There is a telling anecdote I learned about at the opening of the exhibition.  One of the Ocean Parks on view is from Eli Broad's collection and I was told that since Broad bought the painting in 1976, it had gone directly from the gallery where it was purchased and right into Broad's bedroom and has hung and stayed there and never moved from there until this exhibition.  That is nearly 40 years with the same painting for a man who could look at whatever he wanted.  It proves that Diebenkorn's Ocean Parks are endlessly fascinating and that this quiet painter may not have been making much art news all those years, so much as making art history.

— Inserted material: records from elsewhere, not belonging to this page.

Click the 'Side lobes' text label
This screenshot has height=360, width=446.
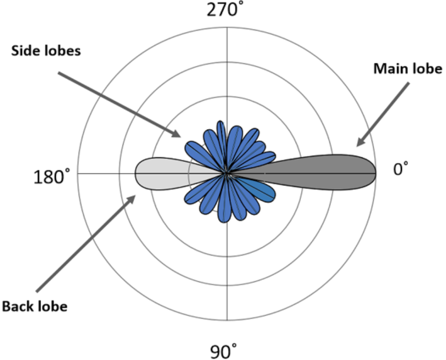[46, 51]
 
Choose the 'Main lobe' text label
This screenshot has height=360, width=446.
[408, 69]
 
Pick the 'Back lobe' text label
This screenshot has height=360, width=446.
[35, 307]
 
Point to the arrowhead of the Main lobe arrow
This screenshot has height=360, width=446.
[359, 144]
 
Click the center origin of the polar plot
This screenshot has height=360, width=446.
[227, 174]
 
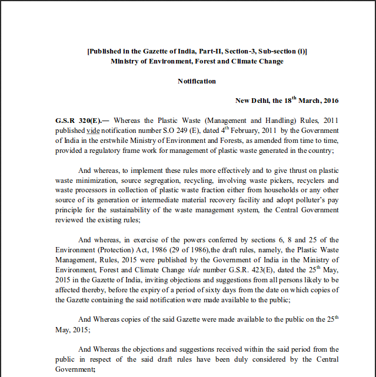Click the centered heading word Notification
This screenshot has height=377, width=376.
(197, 81)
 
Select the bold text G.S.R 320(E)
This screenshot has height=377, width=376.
(75, 120)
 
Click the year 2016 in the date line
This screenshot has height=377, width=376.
(330, 101)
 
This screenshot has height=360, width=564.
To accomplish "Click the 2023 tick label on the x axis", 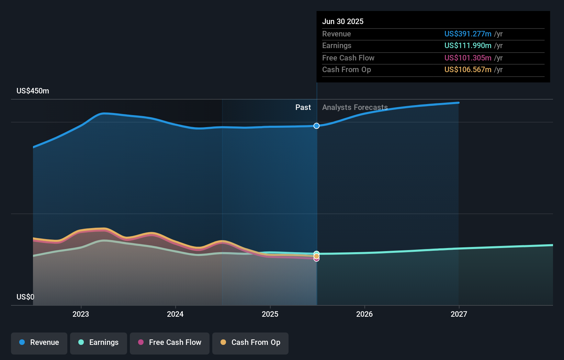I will click(x=81, y=314).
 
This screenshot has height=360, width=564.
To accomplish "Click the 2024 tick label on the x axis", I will click(x=175, y=314).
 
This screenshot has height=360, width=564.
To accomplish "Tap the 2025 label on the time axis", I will click(x=270, y=314).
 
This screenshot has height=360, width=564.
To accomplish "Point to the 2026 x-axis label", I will click(x=364, y=314).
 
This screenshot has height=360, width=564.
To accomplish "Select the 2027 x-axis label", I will click(x=459, y=314).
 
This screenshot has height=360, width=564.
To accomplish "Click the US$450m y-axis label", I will click(x=33, y=91).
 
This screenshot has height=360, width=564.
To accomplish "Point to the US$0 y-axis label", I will click(x=25, y=297).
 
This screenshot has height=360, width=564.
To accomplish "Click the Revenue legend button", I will click(x=39, y=342).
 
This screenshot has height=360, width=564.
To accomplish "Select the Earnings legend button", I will click(x=99, y=342).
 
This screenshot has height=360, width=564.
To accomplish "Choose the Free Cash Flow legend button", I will click(x=170, y=342).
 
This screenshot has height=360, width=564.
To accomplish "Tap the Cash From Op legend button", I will click(x=250, y=342).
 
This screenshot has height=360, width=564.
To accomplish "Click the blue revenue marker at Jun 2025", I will click(x=316, y=126).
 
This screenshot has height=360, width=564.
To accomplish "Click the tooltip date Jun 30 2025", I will click(x=343, y=21).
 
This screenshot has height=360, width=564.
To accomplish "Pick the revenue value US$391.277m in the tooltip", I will click(x=468, y=34).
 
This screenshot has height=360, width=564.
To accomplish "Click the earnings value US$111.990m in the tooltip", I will click(x=468, y=45).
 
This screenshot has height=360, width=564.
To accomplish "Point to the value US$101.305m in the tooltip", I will click(x=468, y=58).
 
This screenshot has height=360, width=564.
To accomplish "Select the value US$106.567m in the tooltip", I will click(x=468, y=69).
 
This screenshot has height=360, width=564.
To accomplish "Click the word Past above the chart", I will click(x=303, y=108).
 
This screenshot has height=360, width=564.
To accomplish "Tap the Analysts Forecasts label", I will click(x=355, y=108).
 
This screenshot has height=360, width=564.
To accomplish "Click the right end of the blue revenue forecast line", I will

Richard Diebenkorn: The Ocean Park Series Orange County Museum of Art thru May 27, 2012.  Travels to the Modern Art Museum of Fort Worth, Texas and The Corcoran Gallery of Art, Washington D.C,

Friday, February 10, 2012

Next Thursday I will finally get a chance to view Doug Wheeler's Infinity Room at David Zwirner in Chelsea up now thru February 25. The wait is apparently long so be prepared, but the reviews are off the charts.

UPDATE:  February 28, 2012:  After waiting in line and then in the gallery anteroom for nearly 2 hours, I finally saw the exhibition on February 16.  I forgot that I had seen one of the previous three iterations of Wheeler's infinity room.  It was in 1983 in Los Angeles, at the inaugural show at MOCA.  I think for whatever reason, the execution of the piece was much more seemless there than at Zwirner.  I could see some dark areas in the upper areas of the so-called Infinity room.